Il s’agit donc de procéder à partir des quatre points que j’avais tenté de définir au début de cette intervention, et que je rappelle ici: l’historicisation radicale de la critique de l’économie politique; la reconnaissance de la lutte des classes comme moteur du développement capitaliste; la subjectivation de la force de travail et du travail vivant dans les luttes, et l’adéquation des corps productifs à la mutation des rapports de production; et pour finir, la définition d’une subjectivation ouverte au commun.
5. Souvent, dans le contexte du débat français, et à l’inverse de tout cela, on a tenté de poursuivre sur ce terrain en développant au contraire l’idée d’une dé-subjectivation du discours ontologique, et on a alors utilisé la médiation d’Althusser.
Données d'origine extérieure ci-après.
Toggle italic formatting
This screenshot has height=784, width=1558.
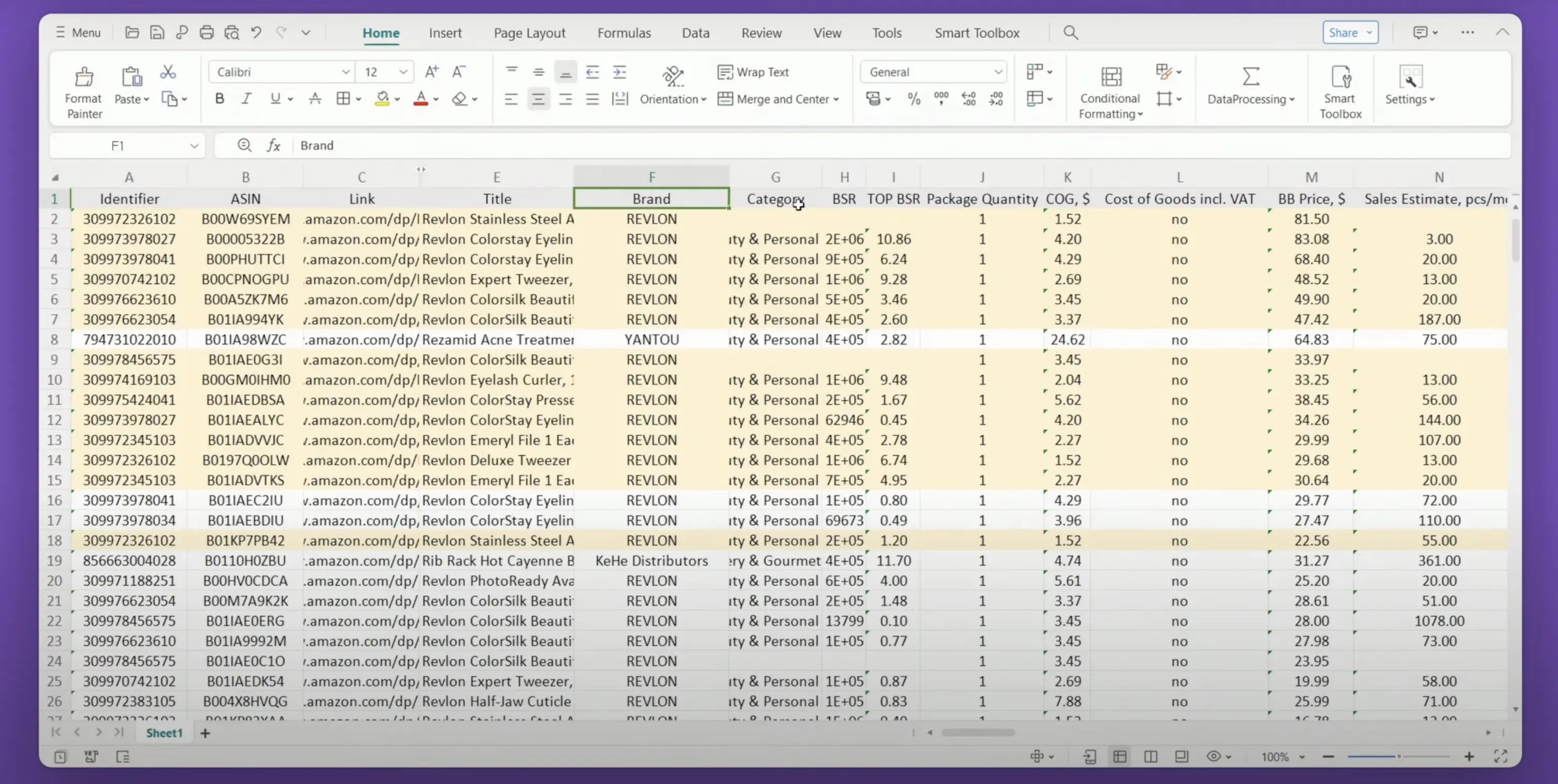[246, 98]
C’est en effet avec une radicalité très grande qu’Althusser a proposé cette ligne: «l’individu est interpellé en sujet (libre) pour qu’il se soumette librement aux ordres du Sujet, donc pour qu’il accepte (librement) son assujettissement, donc pour qu’il «accomplisse tout seul» les gestes et actes de son assujettissement. Il n’est de sujets que par et pour leur assujettissement». Nous en sommes bien conscients. Il n’en reste pas moins que, dans ce processus, et parce qu’il s’agissait avant toute chose de dégonder la subjectivité, de couper l’arbre qui portait les branches de tout spiritualisme possible, Althusser a paradoxalement fini par couper la branche sur laquelle il était lui-même assis. Et je veux rappeler ici ce qu’en dit très justement Etienne Balibar: – je cite à nouveau – «c’est (seulement) dans le procès sans sujet en tant que procès historique que la «constitution du sujet» peut avoir un sens». La critique marxienne du sujet ne peut en effet pas être traduite en une figure non qualifiée, ou indéterminée, de l’antihumanisme. L’historicité, et la puissance qui en émerge, doivent être récupérées. Sans doute, c’est précisément dans l’ontologie du présent que peut et doit ré-émerger un humanisme d’après la mort de l’homme».